Hippie principles guide
a sweet bee partnership
A bee by nature is a well-behaved creature, unlikely to sting unless threatened. No pre-emptive strikes in bee-dom.
Richard Spiegel related this as he reached into a humming hive and removed a frame crawling with bees. He was entirely un-armored. No net, no protective suit.
"You have to move really slowly," he said softly. "They don't like it if you move fast, so it forces me, as an A-type personality, to slow down."
As if to prove the point, Spiegel accidentally dropped the frame. The bees buzzed upward in an unfriendly cloud.
"Probably," he said casually to a visiting photographer, "it would be best to leave now."
Spiegel owns Volcano Island Honey Co., producer of a white honey that has found a national niche on such upscale shelves as those of Neiman Marcus.
Spiegel's interest in bees goes back more than 20 years. "I'm a retired hippie, and I dropped out of being a lawyer in the '70s," he said. "I've come back to see if it's possible to run a business with the principles of that hippie era."
These principles include building massages into his employees' four-day workweek and allowing ocean swimming as part of each workday.
Spiegel employs seven to 10 people, depending on season, but his real workers are the bees.

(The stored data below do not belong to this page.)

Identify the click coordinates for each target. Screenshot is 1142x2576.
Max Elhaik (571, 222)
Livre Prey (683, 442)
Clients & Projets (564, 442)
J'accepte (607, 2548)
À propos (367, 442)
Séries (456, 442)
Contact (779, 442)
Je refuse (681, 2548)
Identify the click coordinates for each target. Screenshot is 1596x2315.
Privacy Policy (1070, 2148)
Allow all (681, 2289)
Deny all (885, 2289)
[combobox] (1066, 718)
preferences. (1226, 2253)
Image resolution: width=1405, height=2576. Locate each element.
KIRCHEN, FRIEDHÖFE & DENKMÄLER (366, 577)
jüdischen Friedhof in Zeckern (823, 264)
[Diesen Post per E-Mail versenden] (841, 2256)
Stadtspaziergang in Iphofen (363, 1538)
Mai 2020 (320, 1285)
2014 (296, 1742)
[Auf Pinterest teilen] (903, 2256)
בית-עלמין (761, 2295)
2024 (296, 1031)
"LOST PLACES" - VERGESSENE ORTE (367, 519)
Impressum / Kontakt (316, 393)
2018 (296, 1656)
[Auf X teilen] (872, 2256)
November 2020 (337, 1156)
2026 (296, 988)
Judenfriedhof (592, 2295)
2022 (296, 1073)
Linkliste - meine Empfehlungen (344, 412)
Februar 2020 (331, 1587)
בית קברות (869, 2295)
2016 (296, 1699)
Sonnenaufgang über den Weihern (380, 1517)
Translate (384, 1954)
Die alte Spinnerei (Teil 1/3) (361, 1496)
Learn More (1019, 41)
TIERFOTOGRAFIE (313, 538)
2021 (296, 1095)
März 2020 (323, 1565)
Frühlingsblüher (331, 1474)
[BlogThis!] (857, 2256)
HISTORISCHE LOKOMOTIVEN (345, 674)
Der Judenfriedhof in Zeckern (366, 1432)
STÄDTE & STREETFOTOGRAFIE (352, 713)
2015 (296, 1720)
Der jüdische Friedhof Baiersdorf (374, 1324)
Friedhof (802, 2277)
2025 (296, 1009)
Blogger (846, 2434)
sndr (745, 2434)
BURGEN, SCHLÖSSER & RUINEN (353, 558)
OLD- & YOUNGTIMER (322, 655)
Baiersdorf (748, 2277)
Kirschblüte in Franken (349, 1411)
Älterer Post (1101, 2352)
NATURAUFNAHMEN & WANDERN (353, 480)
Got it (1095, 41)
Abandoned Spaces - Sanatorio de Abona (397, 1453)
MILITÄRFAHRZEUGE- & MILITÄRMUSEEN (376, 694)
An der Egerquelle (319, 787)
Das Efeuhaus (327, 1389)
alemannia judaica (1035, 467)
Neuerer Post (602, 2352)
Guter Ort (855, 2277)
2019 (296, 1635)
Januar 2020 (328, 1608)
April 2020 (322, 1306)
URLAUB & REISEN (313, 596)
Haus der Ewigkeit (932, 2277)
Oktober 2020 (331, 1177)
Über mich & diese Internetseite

He maintains just more than 100 hives in the lava fields of Puako on the Kohala Coast, where the bees collect nectar from a grove of kiawe trees. Conditions are sunshiny and desertlike, but the trees are naturally irrigated by an underground source of brackish water.
Each colony consists of a queen, raised by a breeder in Kona, and 50,000 workers. They live in white boxes that Spiegel's crew fits with frames set with beeswax. The bees, in the natural course of things, fill the beeswax cells with honey. They also raise more bees in another part of the hive, which perpetuates the project.
Bee trivia, Part 1, how bees make honey: "They flap their wings in the hive," Spiegel said. This dehydrates the kiawe nectar so that only 15 percent water is left. This, plus an enzyme that the bee adds to the nectar, produces honey.
Each frame in each hive is checked weekly so that it is removed when the honey is just right. Too soon, it will ferment; too late, it will crystallize in the honeycomb.
Processing happens at the honey house on Spiegel's homestead, miles away in cool, green Ahualoa, near Honokaa. Here the honey is removed and jarred.
Bee trivia Part 2, cleanup: The bees do it. Compulsive workers that they are, they collect any honey left in the beeswax after processing and carry it to new hives to make new honey.
The company's Rare Hawaiian Organic White Honey (the kiawe blossoms produce a thick, naturally white product) comes plain or flavored with ginger or lilikoi. Spiegel also produces a winter honey made in the off-season (November to March) of wildflowers in the Ahualoa area.
Spiegel sees his operation as co-op of man and bee. "We always allow them to have enough honey for their own needs. We just go into their savings account, like Robin Hood."